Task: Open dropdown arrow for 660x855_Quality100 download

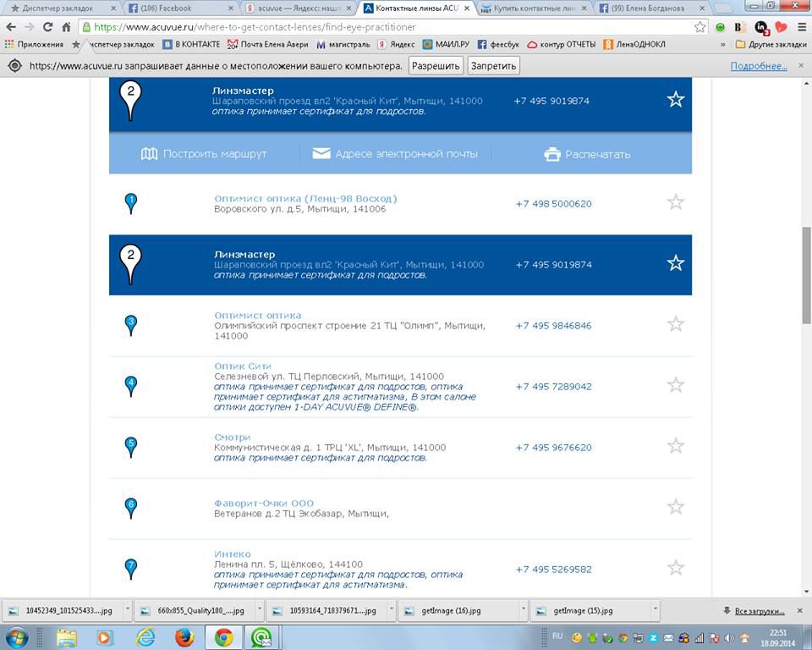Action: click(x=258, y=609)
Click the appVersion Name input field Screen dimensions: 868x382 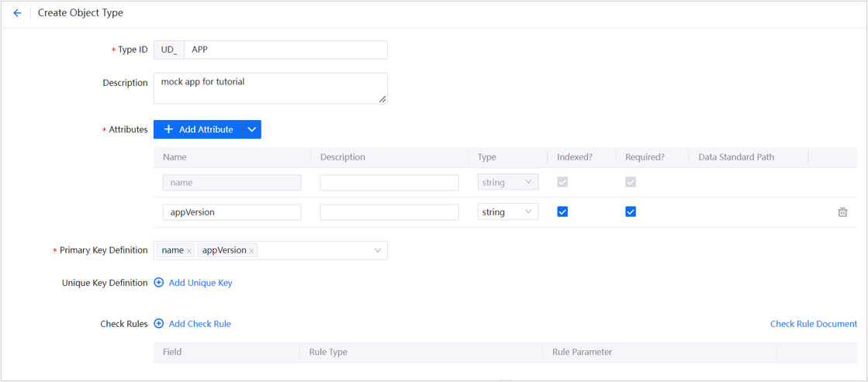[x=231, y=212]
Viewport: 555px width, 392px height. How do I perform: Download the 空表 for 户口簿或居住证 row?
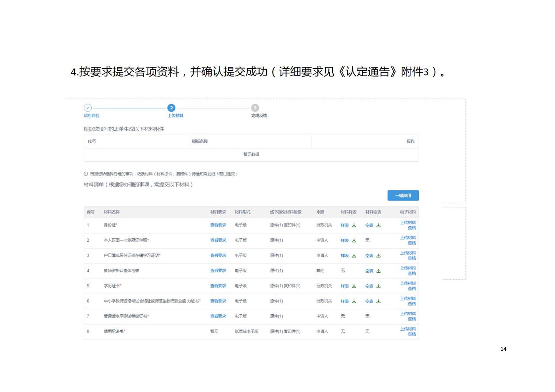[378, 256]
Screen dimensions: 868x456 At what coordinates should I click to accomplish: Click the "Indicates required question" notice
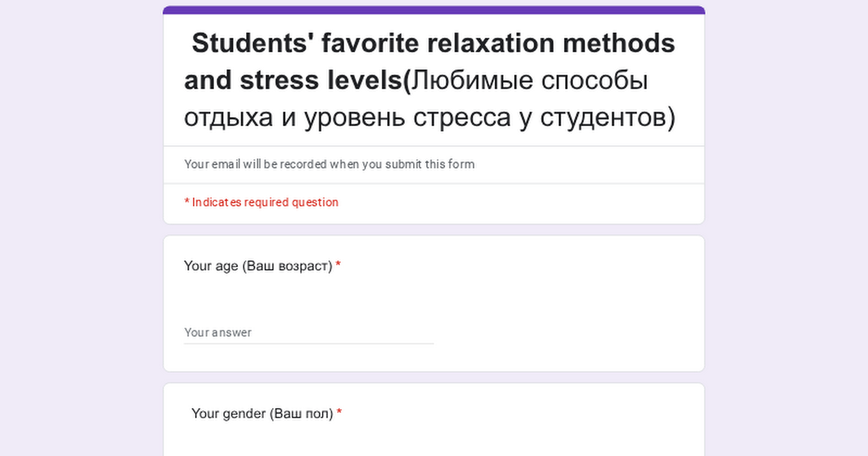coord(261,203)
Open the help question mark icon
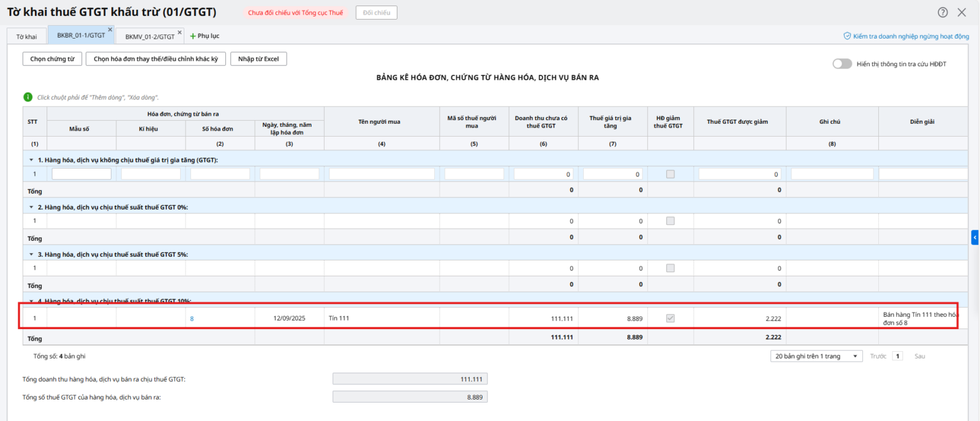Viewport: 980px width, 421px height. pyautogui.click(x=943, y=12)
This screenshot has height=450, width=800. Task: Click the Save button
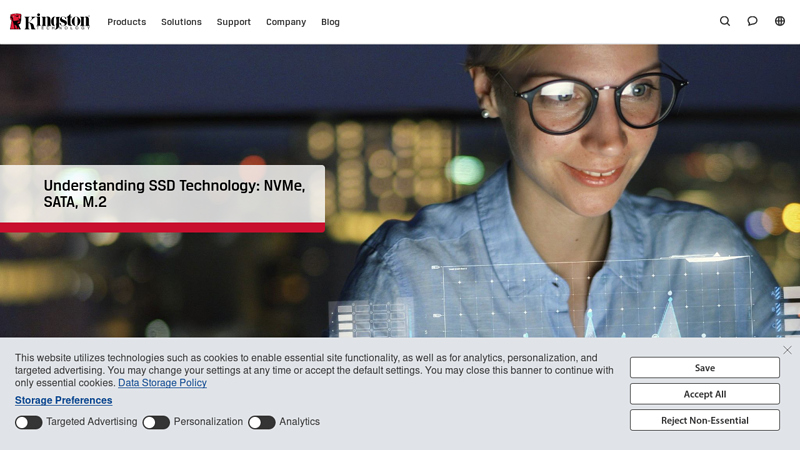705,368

■ **WHAT YOU SHOULD DO**: Reproduce word for word the lines from the line with "This screenshot has" to the end of the entries above, both included, but leave the pictures out.

■ **RESPONSE TO THE EXERCISE**:
This screenshot has height=450, width=800. Task: Click the Save button
705,368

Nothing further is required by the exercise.